> **Extrait fourni**
►
C'est en effet la première fois qu'elle donne un effet juridique à la simulation financière donnée au client d'un schéma de défiscalisation pour le convaincre d'acheter le bien proposé.

La cour valide le jugement qui condamne l'officine de défiscalisation et le promoteur à indemniser l'acheteur d'un tel schéma, à hauteur de 200 000 euros, parce que l'acheteur a été trompé par la simulation chiffrée.

L'officine avait fait croire à l'acheteur qu'il pourrait revendre son bien, après 5 ans, à un prix fixé dans la simulation.

Je propose de rappeler les faits avant de faire une analyse de l'arrêt. Je joins en annexe le texte de la décision de la cour de cassation.

 

Les faits

Pour connaître les fais je recommande la lecture de la décision de la cour d'appel de Bordeaux, particulièrement explicite.

M. Jean-Michel Z est démarché par la SARL CABINET GUINOT, gestionnaire de patrimoine spécialisé dans les produits de défiscalisation.

A cette occasion, le commercial du cabinet remet à M. Z un document intitulé "simulation package LMP".

Le document se présente sous la forme d'un tableau excel de 18 colonnes et de plus de 20 lignes présentant une opération complexe vantant la rentabilité économique d'un achat, financé par emprunt, de cinq chambres données à bail dans un immeuble vendu en l'état futur d'achèvement. Le prix s'élève à près de 2,5 MF.

Le tableau comporte une colonne indiquant la valeur de cession du bien au fil des ans en fonction de l'évolution de l'indice INSEE de la construction.

Le vendeur du bien est le groupe COLISEE qui a mandaté le CABINET GUINOT. Les chambres vendues se situent dans une maison de retraite pour personnes agées dépendantes. Le groupe COLISEE est constitué par une holding, la société COLISEE PATRIMOINE qui est une société de promotion immobilière. Cette société détient une filiale, la SARL RESIDENCE LES VIGNES, en charge de la commercialisation et de l'exploitation.

Suivant les conseils du CABINET GUINOT, M. Z constitue une société pour faire l'investissement, l'EURL JMLD.

La SARL RESIDENCE LES VIGNES et l'EURL JMLD PATRIMOINE signent un contrat de réservation prévoyant notamment une priorité de rachat au profit du groupe COLISEE PATRIMOINE.

Le 16 juilllet 2001, l'acte de vente est signé devant notaire, conformément à une procuration donnée par la société à l'étude notariale.

Le 28 juillet 2001, M. Z, constatant que l'acte ne comporte pas d'engagement de rachat minimum, conteste la vente.

Le 3 septembre 2001, le CABINET GUINOT adresse à M. Z un engagement de rachat minimum que ce dernier refuse, les valeurs de rachat étant inférieures à celles mentionnées sur le tableau de simulation présenté lors de la signature de l'acte de réservation.

Cinq ans plus tard, lorsque M. Z notifie sa demande de rachat pour un prix d'environ 455 000 euros, la SARL RESIDENCE LES VIGNES lui oppose qu'aucune obligation de rachat à prix déterminé n'a été souscrite.

C'est dans ce contexte que l'EURL JMLD PATRIMOINE assigne le CABINET GUINOT et les sociétés du groupe COLISEE pour obtenir essentiellement la condamnation de la société RESIDENCE LES VIGNES à lui racheter les cinq lots au prix de 471 000 euros, correspondant à la valeur du bien en juillet 2008, selon le tableau de simulation financière.
◄
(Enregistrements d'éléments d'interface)
►
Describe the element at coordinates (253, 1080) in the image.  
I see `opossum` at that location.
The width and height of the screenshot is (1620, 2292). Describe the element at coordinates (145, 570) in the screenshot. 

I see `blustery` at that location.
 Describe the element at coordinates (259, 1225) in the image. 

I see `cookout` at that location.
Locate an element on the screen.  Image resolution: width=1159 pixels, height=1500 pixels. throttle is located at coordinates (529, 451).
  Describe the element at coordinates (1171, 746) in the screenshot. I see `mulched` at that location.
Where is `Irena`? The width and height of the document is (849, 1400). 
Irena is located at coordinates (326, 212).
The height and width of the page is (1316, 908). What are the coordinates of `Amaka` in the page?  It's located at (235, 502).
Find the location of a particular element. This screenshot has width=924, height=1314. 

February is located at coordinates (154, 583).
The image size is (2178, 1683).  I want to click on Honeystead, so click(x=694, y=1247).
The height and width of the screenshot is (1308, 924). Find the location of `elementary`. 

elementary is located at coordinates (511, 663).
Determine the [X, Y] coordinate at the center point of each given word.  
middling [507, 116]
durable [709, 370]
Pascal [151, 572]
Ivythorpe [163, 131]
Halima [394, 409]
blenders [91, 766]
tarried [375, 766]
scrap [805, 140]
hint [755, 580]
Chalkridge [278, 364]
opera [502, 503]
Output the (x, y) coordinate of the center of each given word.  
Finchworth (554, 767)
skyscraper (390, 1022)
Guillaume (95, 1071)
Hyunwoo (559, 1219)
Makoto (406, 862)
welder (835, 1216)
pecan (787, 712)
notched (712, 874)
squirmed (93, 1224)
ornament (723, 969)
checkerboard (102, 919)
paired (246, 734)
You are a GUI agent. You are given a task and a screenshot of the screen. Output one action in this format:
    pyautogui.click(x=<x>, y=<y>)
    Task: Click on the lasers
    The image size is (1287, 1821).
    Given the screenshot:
◄
> **Consignes**
Recopiez, s'il vous plaît, le passage de l'extrait fourni compris entre « La SARL RESIDENCE LES VIGNES et » et « à l'étude notariale. », bornes comprises, en substituant « option de rachat » à « priorité de rachat ». Vous n'avez pas besoin des enregistrements pour ce travail.

> **Réponse détaillée**
La SARL RESIDENCE LES VIGNES et l'EURL JMLD PATRIMOINE signent un contrat de réservation prévoyant notamment une option de rachat au profit du groupe COLISEE PATRIMOINE.

Le 16 juilllet 2001, l'acte de vente est signé devant notaire, conformément à une procuration donnée par la société à l'étude notariale.